■ **Source**:
Coprocessor

Last updated
AM9511-1 arithmetic coprocessor AM9511-1 Arithmetic Co-Processor side.jpg
AM9511-1 arithmetic coprocessor

A coprocessor is a computer processor used to supplement the functions of the primary processor (the CPU). Operations performed by the coprocessor may be floating-point arithmetic, graphics, signal processing, string processing, cryptography or I/O interfacing with peripheral devices. By offloading processor-intensive tasks from the main processor, coprocessors can accelerate system performance. Coprocessors allow a line of computers to be customized, so that customers who do not need the extra performance do not need to pay for it.

Contents

Functionality

Coprocessors vary in their degree of autonomy. Some (such as FPUs) rely on direct control via coprocessor instructions, embedded in the CPU's instruction stream. Others are independent processors in their own right, capable of working asynchronously; they are still not optimized for general-purpose code, or they are incapable of it due to a limited instruction set focused on accelerating specific tasks. It is common for these to be driven by direct memory access (DMA), with the host processor (a CPU) building a command list. The PlayStation 2's Emotion Engine contained an unusual DSP-like SIMD vector unit capable of both modes of operation.

History

To make the best use of mainframe computer processor time, input/output tasks were delegated to separate systems called Channel I/O. The mainframe would not require any I/O processing at all, instead would just set parameters for an input or output operation and then signal the channel processor to carry out the whole of the operation. By dedicating relatively simple sub-processors to handle time-consuming I/O formatting and processing, overall system performance was improved.

Coprocessors for floating-point arithmetic first appeared in desktop computers in the 1970s and became common throughout the 1980s and into the early 1990s. Early 8-bit and 16-bit processors used software to carry out floating-point arithmetic operations. Where a coprocessor was supported, floating-point calculations could be carried out many times faster. Math coprocessors were popular purchases for users of computer-aided design (CAD) software and scientific and engineering calculations. Some floating-point units, such as the AMD 9511, Intel 8231/8232 and Weitek FPUs were treated as peripheral devices, while others such as the Intel 8087, Motorola 68881 and National 32081 were more closely integrated with the CPU.

Another form of coprocessor was a video display coprocessor, as used in the Atari 8-bit family, TI-99/4A, and MSX home computers, which were called "Video Display Controllers". The Amiga custom chipset includes such a unit known as the Copper, as well as a blitter for accelerating bitmap manipulation in memory.

As microprocessors developed, the cost of integrating the floating point arithmetic functions into the processor declined. High processor speeds also made a closely integrated coprocessor difficult to implement. Separately packaged mathematics coprocessors are now uncommon in desktop computers. The demand for a dedicated graphics coprocessor has grown, however, particularly due to the increasing demand for realistic 3D graphics in computer games.

■ **Dataset**:

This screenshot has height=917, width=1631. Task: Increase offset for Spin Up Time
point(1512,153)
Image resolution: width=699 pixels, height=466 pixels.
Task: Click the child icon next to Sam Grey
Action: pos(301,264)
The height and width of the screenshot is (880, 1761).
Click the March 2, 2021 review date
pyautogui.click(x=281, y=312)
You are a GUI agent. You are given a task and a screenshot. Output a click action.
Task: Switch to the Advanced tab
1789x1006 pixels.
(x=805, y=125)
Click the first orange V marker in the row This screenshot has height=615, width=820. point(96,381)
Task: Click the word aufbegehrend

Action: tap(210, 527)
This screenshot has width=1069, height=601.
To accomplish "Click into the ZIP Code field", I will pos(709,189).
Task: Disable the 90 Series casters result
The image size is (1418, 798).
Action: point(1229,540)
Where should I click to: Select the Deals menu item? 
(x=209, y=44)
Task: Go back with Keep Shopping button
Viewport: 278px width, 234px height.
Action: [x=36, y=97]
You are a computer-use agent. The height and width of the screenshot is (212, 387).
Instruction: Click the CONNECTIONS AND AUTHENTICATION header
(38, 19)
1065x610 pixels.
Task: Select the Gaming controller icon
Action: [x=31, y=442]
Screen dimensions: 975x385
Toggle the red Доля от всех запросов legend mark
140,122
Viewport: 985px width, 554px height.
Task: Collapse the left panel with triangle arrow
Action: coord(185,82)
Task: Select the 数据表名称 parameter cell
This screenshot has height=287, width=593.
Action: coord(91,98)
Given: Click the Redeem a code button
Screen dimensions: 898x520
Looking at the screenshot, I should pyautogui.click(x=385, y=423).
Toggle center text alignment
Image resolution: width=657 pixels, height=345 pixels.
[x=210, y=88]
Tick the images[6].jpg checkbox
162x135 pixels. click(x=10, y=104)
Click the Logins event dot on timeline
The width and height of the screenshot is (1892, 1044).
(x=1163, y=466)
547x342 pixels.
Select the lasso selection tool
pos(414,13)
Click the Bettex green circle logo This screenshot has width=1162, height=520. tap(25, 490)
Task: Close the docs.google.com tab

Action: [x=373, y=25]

■ **What is asked**:
1. In the coprocessor text, swap "asynchronously" for "independently" and write out the passage from "Functionality" up to and including "modes of operation.".
2. Answer these from the coprocessor text:
(a) What were the separate systems that handled mainframe input/output tasks called?
(b) In which decade did floating-point coprocessors first appear in desktop computers?
(c) Which home computers used a video display coprocessor?
The listing comes from a different source than the coprocessor text.

■ **Outputs**:
1.
Functionality

Coprocessors vary in their degree of autonomy. Some (such as FPUs) rely on direct control via coprocessor instructions, embedded in the CPU's instruction stream. Others are independent processors in their own right, capable of working independently; they are still not optimized for general-purpose code, or they are incapable of it due to a limited instruction set focused on accelerating specific tasks. It is common for these to be driven by direct memory access (DMA), with the host processor (a CPU) building a command list. The PlayStation 2's Emotion Engine contained an unusual DSP-like SIMD vector unit capable of both modes of operation.

2.
(a) Channel I/O.
(b) The 1970s.
(c) The Atari 8-bit family, the TI-99/4A, and MSX home computers.